## Travail à faire
Extrayez sans aucune modification les lignes qui vont de celle contenant « TIKTOK (218, 1688) » jusqu'à la toute dernière ligne, ces deux lignes comprises.

## Données de la tâche

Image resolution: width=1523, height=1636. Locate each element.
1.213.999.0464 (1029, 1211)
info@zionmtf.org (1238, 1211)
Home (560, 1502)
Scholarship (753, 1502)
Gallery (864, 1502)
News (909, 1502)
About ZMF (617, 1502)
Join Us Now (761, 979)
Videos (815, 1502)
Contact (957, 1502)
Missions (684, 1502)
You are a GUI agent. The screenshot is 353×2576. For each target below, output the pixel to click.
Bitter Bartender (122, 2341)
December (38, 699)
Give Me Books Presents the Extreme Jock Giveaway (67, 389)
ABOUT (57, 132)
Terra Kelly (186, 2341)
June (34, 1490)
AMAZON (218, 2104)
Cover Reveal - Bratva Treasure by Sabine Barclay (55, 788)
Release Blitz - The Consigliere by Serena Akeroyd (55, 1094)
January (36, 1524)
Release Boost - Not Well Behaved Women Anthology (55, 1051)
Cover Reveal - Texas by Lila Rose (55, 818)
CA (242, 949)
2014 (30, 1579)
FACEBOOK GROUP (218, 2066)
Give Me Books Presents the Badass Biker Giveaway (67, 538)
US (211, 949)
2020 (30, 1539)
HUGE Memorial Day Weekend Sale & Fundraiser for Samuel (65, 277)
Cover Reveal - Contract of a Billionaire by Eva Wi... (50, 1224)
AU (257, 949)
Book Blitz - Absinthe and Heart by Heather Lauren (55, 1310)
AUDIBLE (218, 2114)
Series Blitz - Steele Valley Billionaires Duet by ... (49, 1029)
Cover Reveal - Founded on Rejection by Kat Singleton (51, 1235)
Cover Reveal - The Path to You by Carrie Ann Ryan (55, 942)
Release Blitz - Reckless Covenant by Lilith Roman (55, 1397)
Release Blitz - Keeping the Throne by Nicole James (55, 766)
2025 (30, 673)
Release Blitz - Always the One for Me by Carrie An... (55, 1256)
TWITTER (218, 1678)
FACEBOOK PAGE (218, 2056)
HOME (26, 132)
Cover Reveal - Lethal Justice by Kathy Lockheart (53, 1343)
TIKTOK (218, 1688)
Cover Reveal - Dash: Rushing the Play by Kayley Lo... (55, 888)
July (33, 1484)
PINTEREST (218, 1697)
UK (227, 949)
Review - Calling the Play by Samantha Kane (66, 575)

## Résultat de l'exercice
TIKTOK (218, 1688)
Cover Reveal - Dash: Rushing the Play by Kayley Lo... (55, 888)
July (33, 1484)
PINTEREST (218, 1697)
UK (227, 949)
Review - Calling the Play by Samantha Kane (66, 575)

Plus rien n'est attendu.